*What this task involves*. State how many lines in the entries below hold the word "computer", with nothing besides the number.

*Input*.
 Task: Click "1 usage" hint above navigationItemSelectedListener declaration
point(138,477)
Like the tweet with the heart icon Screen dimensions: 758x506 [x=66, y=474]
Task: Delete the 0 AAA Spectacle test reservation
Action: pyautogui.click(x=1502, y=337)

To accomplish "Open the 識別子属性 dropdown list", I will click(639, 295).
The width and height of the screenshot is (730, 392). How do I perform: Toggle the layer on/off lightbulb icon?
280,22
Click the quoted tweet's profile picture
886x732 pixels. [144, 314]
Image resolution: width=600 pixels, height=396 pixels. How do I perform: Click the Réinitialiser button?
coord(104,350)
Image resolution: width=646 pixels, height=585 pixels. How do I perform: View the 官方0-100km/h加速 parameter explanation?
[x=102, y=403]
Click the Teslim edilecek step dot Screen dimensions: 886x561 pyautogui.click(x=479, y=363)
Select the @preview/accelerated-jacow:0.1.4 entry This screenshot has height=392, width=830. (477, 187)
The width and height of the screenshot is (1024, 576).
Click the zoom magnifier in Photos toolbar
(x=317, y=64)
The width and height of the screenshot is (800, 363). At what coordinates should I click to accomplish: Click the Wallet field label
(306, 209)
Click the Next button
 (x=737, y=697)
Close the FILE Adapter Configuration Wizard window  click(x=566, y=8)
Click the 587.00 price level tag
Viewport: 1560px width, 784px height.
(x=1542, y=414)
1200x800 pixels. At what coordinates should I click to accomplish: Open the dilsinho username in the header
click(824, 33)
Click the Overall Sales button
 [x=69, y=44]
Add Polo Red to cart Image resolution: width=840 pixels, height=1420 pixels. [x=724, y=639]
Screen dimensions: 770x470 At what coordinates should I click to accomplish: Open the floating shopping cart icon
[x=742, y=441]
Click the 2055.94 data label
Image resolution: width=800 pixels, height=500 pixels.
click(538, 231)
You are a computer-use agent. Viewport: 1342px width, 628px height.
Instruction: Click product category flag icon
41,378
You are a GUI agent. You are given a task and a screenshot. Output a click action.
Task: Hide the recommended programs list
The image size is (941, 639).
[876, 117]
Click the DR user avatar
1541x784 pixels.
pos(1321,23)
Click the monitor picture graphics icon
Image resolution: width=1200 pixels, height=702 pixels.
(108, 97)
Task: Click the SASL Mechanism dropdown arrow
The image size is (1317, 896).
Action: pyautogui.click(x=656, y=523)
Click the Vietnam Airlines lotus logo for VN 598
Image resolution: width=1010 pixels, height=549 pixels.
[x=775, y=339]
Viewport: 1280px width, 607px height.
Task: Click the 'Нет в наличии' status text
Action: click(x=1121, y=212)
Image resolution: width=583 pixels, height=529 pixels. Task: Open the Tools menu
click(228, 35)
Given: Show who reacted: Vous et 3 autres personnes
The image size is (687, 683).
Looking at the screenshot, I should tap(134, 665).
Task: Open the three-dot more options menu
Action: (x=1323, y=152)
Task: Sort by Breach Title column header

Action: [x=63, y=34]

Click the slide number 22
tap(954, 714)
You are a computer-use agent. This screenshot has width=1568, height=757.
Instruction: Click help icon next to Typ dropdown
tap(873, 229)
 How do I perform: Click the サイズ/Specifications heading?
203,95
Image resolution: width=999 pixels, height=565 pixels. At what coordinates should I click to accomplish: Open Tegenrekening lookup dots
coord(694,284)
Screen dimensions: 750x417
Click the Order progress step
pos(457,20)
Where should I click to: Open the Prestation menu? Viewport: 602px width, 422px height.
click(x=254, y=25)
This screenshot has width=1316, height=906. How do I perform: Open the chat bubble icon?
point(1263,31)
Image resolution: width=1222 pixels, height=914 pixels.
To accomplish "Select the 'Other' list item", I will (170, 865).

*Answer for the task*. 2